-- Written problem --
Copy the data from its first line up to and including the line with "click(x=1353, y=15)", adding 36 to every coordinate in the answers and keeping all other lines unchanged.

-- Provided records --
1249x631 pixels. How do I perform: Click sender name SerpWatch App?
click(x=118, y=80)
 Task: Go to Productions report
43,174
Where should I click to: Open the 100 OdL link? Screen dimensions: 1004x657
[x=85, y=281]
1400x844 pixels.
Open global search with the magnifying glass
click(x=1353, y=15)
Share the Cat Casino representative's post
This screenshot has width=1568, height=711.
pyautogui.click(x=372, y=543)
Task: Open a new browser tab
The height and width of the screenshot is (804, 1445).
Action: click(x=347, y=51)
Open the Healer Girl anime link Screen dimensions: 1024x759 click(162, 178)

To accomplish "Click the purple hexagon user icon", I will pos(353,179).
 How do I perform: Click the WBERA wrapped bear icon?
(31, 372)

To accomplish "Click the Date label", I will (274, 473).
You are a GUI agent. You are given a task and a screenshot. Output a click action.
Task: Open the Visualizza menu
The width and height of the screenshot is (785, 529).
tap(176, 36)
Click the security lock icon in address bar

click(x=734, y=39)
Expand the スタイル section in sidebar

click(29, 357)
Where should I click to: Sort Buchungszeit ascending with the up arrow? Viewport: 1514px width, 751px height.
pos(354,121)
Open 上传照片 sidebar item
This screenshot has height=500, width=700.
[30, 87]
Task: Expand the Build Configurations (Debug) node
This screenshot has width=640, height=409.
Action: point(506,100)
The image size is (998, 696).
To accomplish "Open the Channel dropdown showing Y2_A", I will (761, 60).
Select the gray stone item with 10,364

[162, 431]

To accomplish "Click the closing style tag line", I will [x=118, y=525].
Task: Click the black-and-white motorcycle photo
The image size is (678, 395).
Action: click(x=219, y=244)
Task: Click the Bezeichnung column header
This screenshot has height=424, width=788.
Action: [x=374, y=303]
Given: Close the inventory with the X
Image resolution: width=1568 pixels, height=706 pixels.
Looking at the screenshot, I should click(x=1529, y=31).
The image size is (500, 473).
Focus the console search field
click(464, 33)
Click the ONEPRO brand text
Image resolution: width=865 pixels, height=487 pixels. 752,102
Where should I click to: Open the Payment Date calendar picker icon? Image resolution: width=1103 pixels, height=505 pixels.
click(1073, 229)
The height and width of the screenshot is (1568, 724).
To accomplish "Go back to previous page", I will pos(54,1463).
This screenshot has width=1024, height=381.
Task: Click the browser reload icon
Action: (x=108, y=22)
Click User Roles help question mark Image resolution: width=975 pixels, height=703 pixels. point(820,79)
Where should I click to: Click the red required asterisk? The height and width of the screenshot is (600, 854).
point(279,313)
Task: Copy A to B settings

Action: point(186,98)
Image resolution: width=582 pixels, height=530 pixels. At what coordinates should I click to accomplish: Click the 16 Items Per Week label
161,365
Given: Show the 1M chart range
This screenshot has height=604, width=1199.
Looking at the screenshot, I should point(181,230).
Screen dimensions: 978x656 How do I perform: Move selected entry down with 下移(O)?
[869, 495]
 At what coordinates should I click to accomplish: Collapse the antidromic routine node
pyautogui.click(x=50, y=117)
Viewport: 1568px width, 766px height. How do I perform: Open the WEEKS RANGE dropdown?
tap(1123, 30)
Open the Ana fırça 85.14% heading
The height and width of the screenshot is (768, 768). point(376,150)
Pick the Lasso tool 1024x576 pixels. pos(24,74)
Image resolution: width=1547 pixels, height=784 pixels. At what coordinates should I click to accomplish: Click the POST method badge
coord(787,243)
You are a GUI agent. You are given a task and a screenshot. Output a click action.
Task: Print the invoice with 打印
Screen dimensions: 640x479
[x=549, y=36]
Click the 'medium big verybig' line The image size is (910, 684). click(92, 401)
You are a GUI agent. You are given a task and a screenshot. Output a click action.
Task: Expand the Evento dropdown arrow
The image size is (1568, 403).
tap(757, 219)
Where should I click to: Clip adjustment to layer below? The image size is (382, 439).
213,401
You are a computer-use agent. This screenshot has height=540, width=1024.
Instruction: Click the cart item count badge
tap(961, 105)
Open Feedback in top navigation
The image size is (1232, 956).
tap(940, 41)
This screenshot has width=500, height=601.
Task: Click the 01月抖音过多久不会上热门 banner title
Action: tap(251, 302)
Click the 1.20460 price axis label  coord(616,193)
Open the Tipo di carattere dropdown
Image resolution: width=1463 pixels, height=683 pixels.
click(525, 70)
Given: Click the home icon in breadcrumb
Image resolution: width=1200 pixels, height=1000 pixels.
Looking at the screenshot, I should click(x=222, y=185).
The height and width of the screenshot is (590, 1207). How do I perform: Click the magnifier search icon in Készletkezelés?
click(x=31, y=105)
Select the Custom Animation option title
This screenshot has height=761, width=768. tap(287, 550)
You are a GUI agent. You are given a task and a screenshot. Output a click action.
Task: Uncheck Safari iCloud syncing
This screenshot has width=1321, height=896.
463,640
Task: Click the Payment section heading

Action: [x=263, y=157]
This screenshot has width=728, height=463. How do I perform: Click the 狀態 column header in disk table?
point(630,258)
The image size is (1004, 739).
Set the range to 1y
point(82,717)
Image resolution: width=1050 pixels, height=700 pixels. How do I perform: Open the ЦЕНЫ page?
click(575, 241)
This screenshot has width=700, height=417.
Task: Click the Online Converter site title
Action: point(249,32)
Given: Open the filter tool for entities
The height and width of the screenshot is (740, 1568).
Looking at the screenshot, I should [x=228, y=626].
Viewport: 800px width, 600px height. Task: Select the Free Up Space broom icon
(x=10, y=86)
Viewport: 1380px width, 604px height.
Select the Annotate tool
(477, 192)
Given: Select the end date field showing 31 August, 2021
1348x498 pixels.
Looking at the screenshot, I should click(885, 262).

-- Solution to this problem --
1249x631 pixels. How do I perform: Click sender name SerpWatch App?
click(x=154, y=116)
 Task: Go to Productions report
79,210
Where should I click to: Open the 100 OdL link? Screen dimensions: 1004x657
[x=121, y=317]
1400x844 pixels.
Open global search with the magnifying glass
click(x=1389, y=51)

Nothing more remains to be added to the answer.